What this task involves - Turn the whole listing below into a JSON list of strings, one string per line, leaving out any blank lines.

>> Start Extracted material

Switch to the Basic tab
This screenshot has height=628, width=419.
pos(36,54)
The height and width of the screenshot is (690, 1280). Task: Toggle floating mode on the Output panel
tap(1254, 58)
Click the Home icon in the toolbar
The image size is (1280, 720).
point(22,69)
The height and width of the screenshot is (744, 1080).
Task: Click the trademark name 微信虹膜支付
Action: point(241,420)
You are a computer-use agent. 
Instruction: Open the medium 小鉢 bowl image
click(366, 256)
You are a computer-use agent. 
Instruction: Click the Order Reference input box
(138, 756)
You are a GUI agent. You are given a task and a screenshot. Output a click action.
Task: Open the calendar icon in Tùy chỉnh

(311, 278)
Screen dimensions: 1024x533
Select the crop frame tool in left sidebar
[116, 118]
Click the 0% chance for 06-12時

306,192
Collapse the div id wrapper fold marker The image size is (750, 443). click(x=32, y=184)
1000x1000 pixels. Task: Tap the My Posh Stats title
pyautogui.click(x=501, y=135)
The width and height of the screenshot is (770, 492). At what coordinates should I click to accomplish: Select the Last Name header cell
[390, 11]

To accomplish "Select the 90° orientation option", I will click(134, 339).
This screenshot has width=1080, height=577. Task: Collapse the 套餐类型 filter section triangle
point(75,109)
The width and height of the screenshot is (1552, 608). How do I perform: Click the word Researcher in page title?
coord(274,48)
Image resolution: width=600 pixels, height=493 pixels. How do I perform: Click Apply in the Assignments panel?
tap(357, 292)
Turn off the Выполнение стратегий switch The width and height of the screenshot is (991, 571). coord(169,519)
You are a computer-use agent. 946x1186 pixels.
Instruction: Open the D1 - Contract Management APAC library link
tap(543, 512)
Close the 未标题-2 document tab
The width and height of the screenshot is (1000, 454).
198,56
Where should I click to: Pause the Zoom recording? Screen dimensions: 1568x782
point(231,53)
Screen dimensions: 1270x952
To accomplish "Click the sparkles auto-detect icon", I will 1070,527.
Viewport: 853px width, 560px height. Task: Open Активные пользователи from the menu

>> End Extracted material

Exercise result -
[
  "Switch to the Basic tab",
  "This screenshot has height=628, width=419.",
  "pos(36,54)",
  "The height and width of the screenshot is (690, 1280). Task: Toggle floating mode on the Output panel",
  "tap(1254, 58)",
  "Click the Home icon in the toolbar",
  "The image size is (1280, 720).",
  "point(22,69)",
  "The height and width of the screenshot is (744, 1080).",
  "Task: Click the trademark name 微信虹膜支付",
  "Action: point(241,420)",
  "You are a computer-use agent. ",
  "Instruction: Open the medium 小鉢 bowl image",
  "click(366, 256)",
  "You are a computer-use agent. ",
  "Instruction: Click the Order Reference input box",
  "(138, 756)",
  "You are a GUI agent. You are given a task and a screenshot. Output a click action.",
  "Task: Open the calendar icon in Tùy chỉnh",
  "(311, 278)",
  "Screen dimensions: 1024x533",
  "Select the crop frame tool in left sidebar",
  "[116, 118]",
  "Click the 0% chance for 06-12時",
  "306,192",
  "Collapse the div id wrapper fold marker The image size is (750, 443). click(x=32, y=184)",
  "1000x1000 pixels. Task: Tap the My Posh Stats title",
  "pyautogui.click(x=501, y=135)",
  "The width and height of the screenshot is (770, 492). At what coordinates should I click to accomplish: Select the Last Name header cell",
  "[390, 11]",
  "To accomplish \"Select the 90° orientation option\", I will click(134, 339).",
  "This screenshot has width=1080, height=577. Task: Collapse the 套餐类型 filter section triangle",
  "point(75,109)",
  "The width and height of the screenshot is (1552, 608). How do I perform: Click the word Researcher in page title?",
  "coord(274,48)",
  "Image resolution: width=600 pixels, height=493 pixels. How do I perform: Click Apply in the Assignments panel?",
  "tap(357, 292)",
  "Turn off the Выполнение стратегий switch The width and height of the screenshot is (991, 571). coord(169,519)",
  "You are a computer-use agent. 946x1186 pixels.",
  "Instruction: Open the D1 - Contract Management APAC library link",
  "tap(543, 512)",
  "Close the 未标题-2 document tab",
  "The width and height of the screenshot is (1000, 454).",
  "198,56",
  "Where should I click to: Pause the Zoom recording? Screen dimensions: 1568x782",
  "point(231,53)",
  "Screen dimensions: 1270x952",
  "To accomplish \"Click the sparkles auto-detect icon\", I will 1070,527.",
  "Viewport: 853px width, 560px height. Task: Open Активные пользователи from the menu"
]